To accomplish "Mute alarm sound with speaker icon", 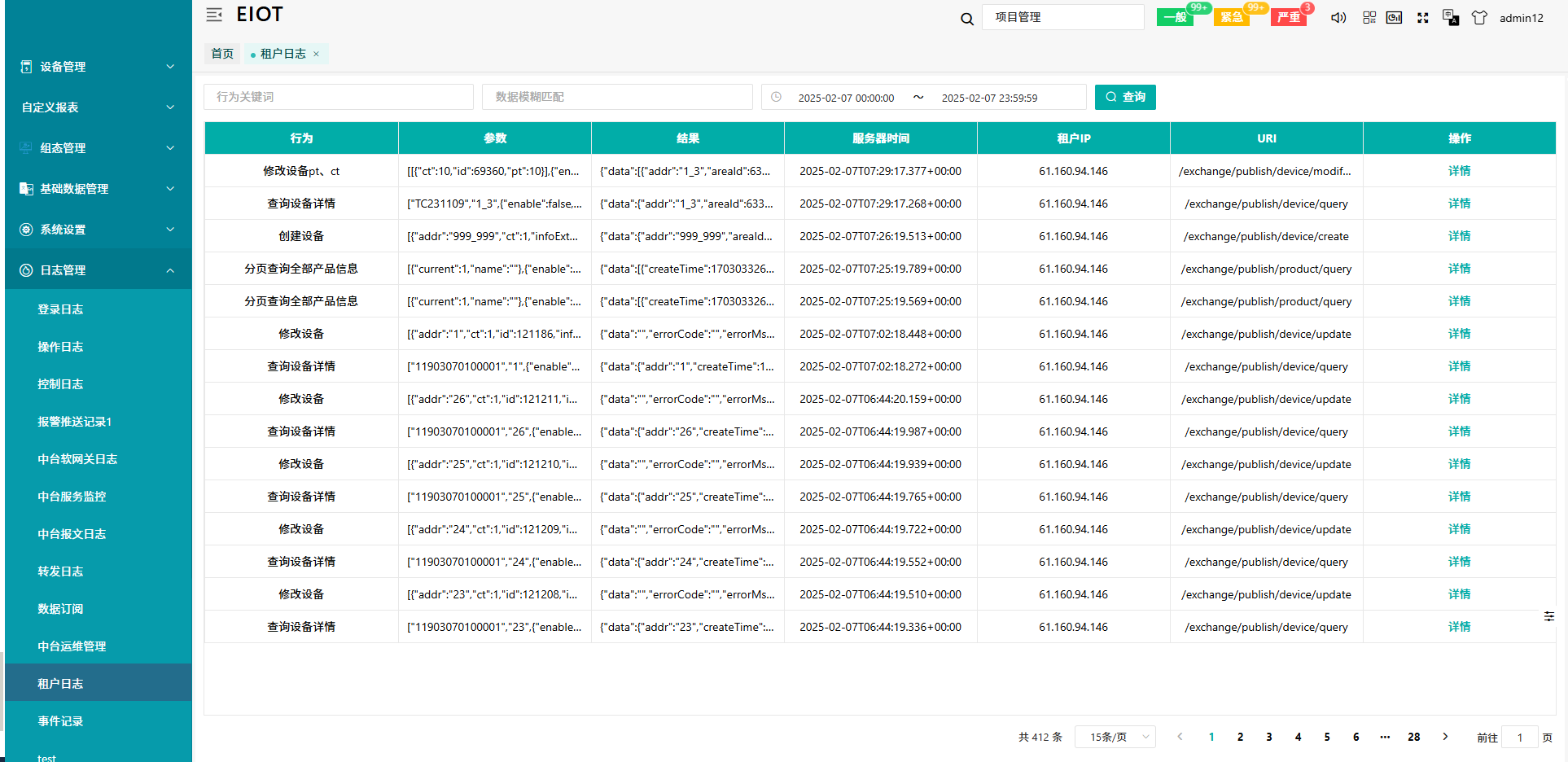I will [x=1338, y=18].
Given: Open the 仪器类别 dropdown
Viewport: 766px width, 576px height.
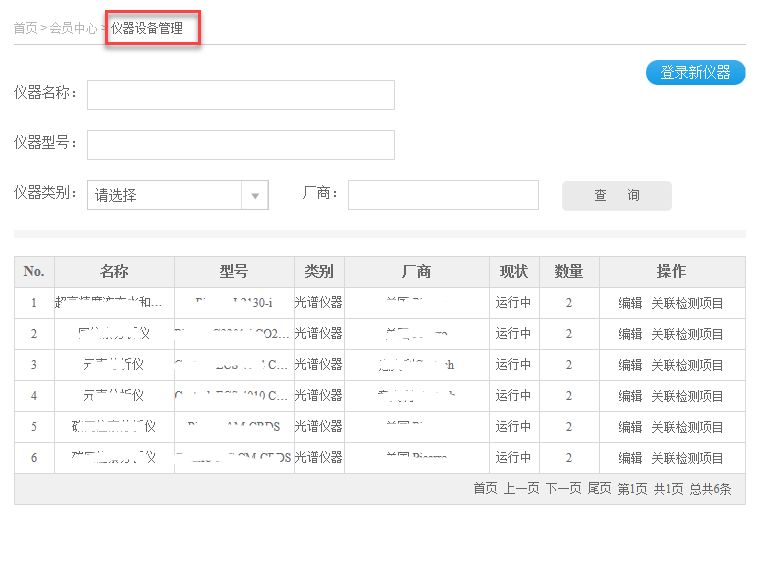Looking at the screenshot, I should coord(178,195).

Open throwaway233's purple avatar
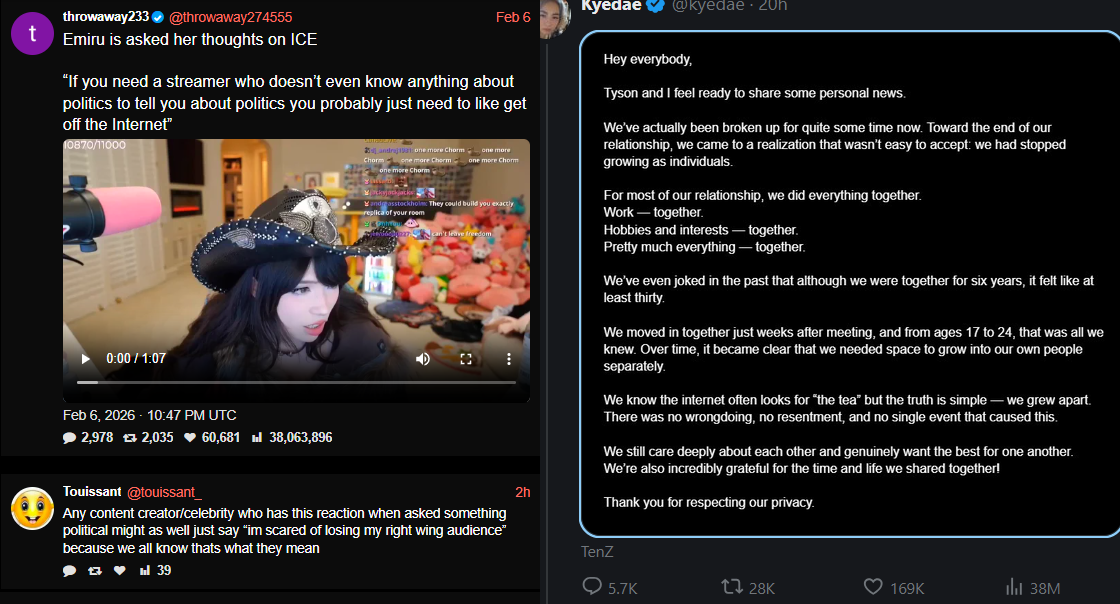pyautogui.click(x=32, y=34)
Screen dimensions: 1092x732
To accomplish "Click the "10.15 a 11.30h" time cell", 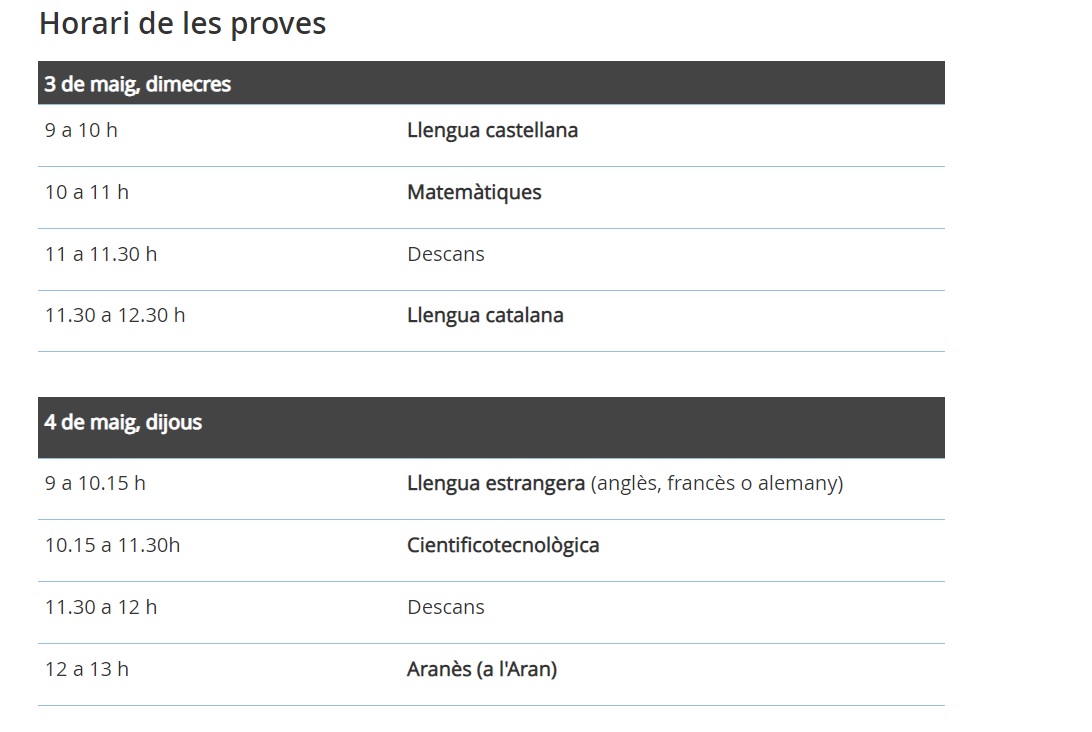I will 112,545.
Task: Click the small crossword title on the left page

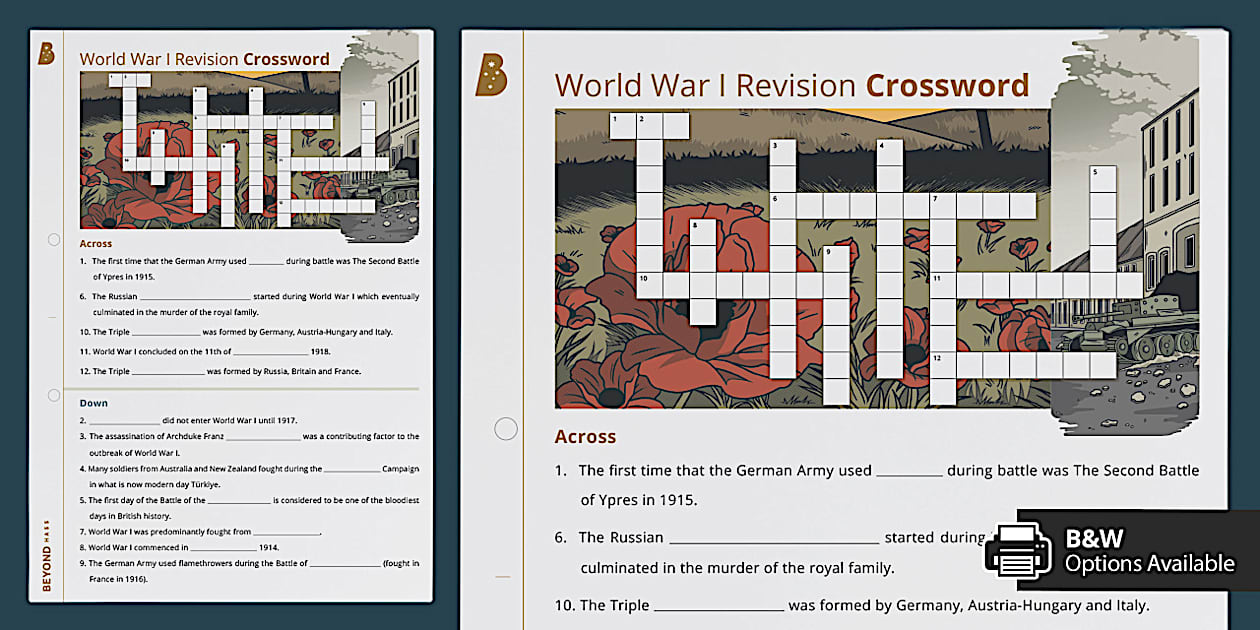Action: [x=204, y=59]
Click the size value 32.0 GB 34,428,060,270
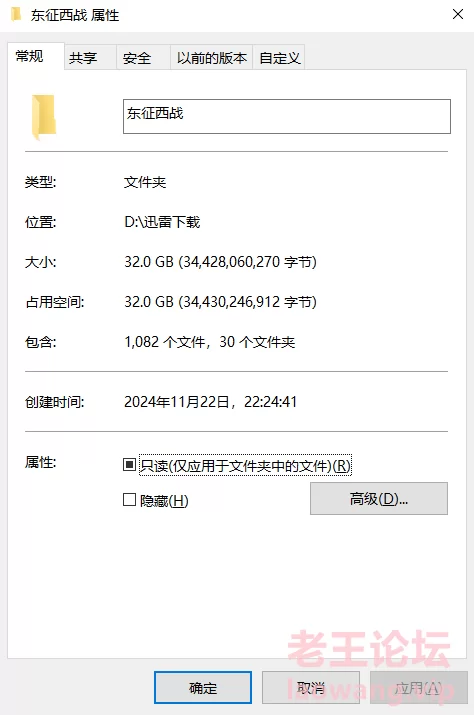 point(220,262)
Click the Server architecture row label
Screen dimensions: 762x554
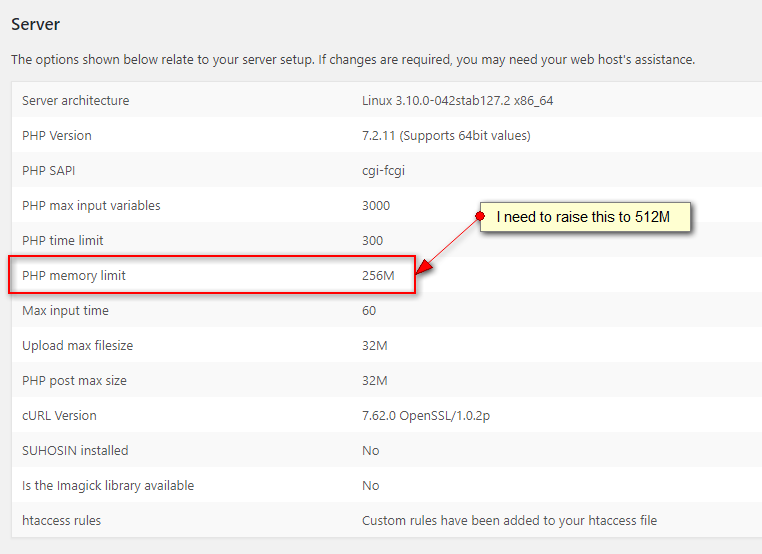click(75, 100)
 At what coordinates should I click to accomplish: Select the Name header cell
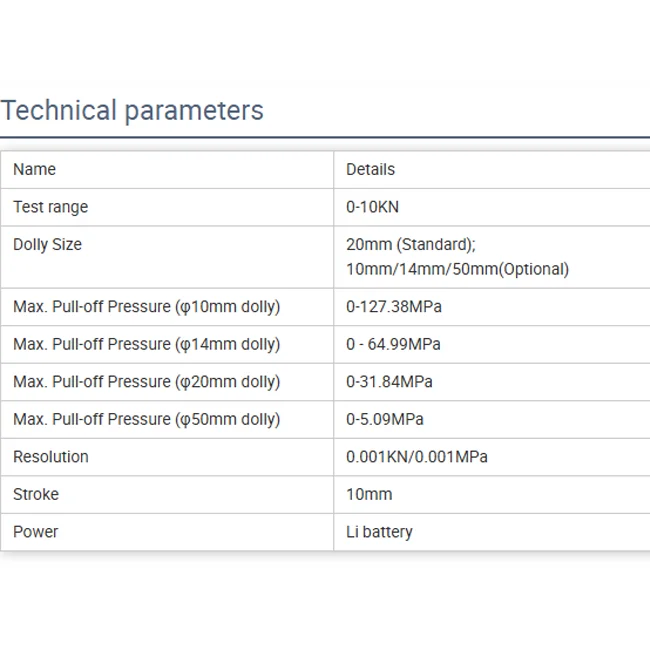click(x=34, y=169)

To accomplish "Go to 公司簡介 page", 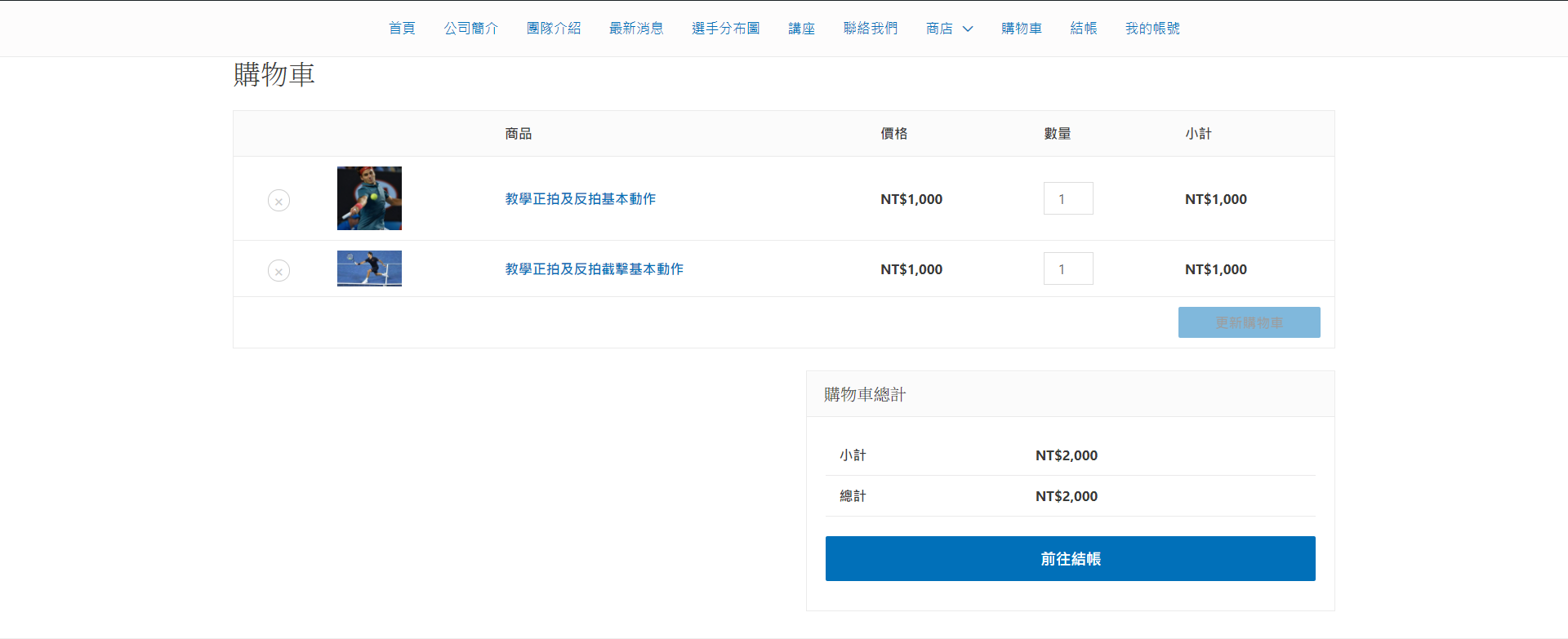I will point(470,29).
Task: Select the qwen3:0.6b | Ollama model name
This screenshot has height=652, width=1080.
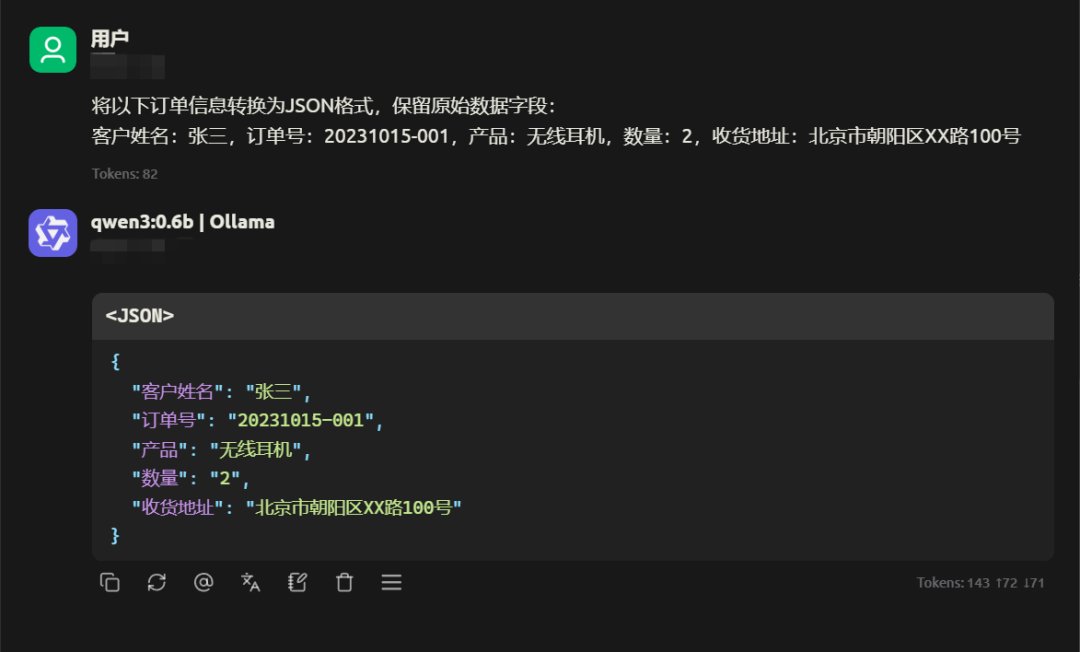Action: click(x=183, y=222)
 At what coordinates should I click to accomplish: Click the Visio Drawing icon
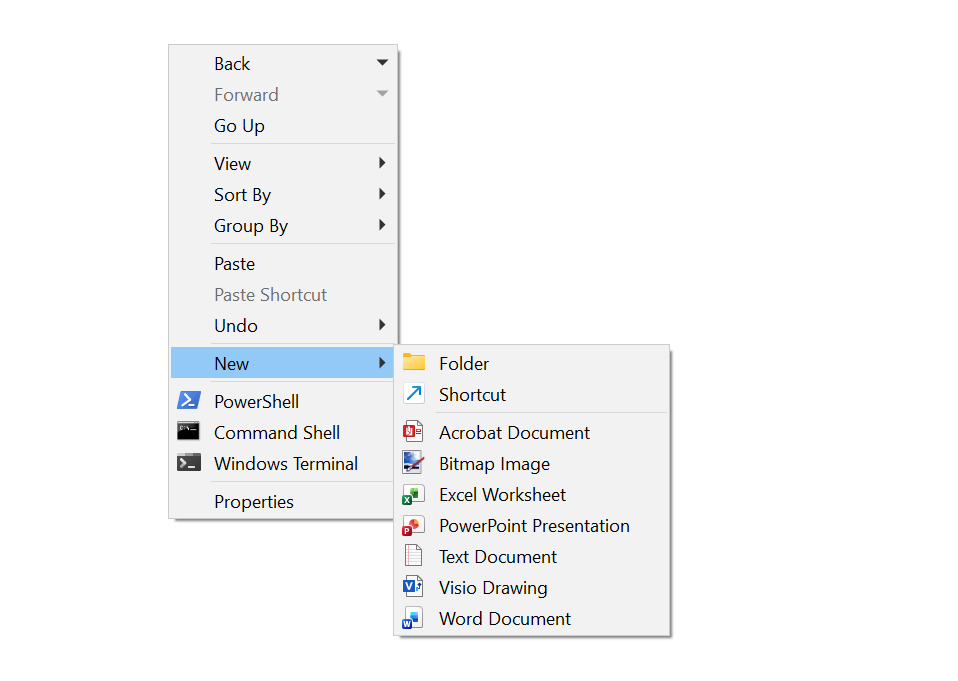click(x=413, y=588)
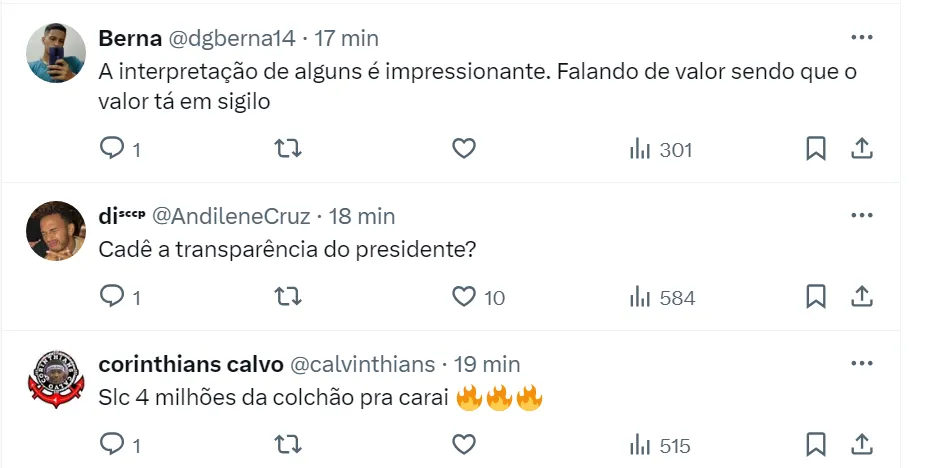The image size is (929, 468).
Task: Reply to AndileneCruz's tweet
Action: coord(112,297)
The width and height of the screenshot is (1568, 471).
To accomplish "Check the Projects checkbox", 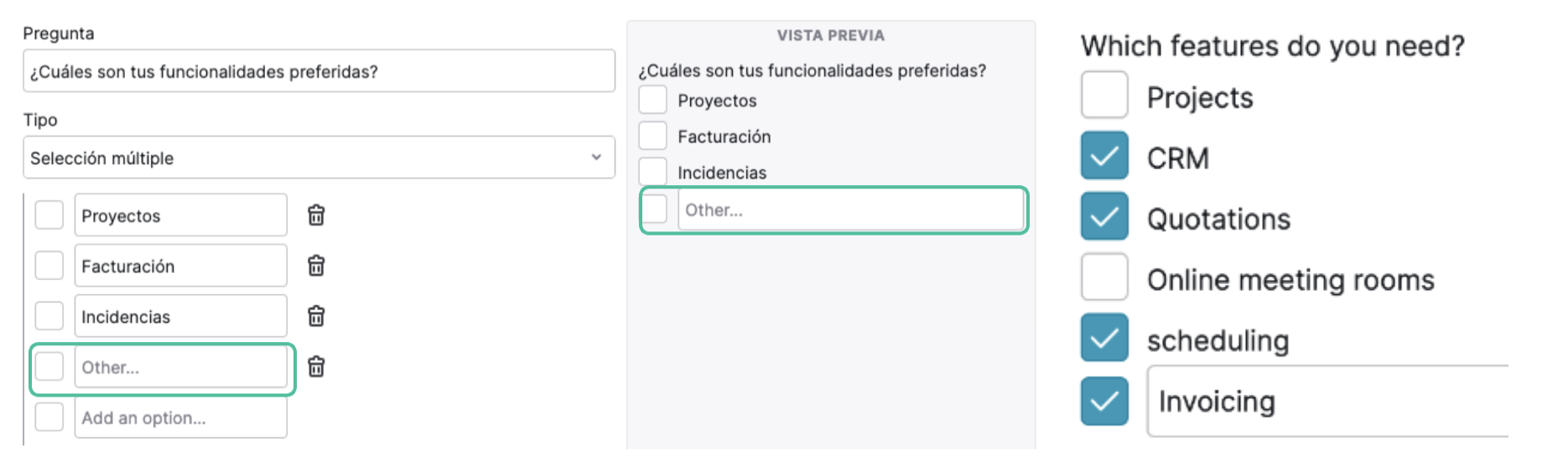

### Task objective
I need the lines from the line holding "Task: Select the" through the end of the material, inclusive, restated word for word and without pictures.

### Your solution
Task: Select the qwen3:0.6b | Ollama model name
This screenshot has height=652, width=1080.
Action: click(x=183, y=222)
 At what coordinates should I click to accomplish: Click the Visio Drawing icon
click(x=413, y=588)
The image size is (929, 468).
Task: Reply to AndileneCruz's tweet
Action: coord(112,297)
The width and height of the screenshot is (1568, 471).
To accomplish "Check the Projects checkbox", 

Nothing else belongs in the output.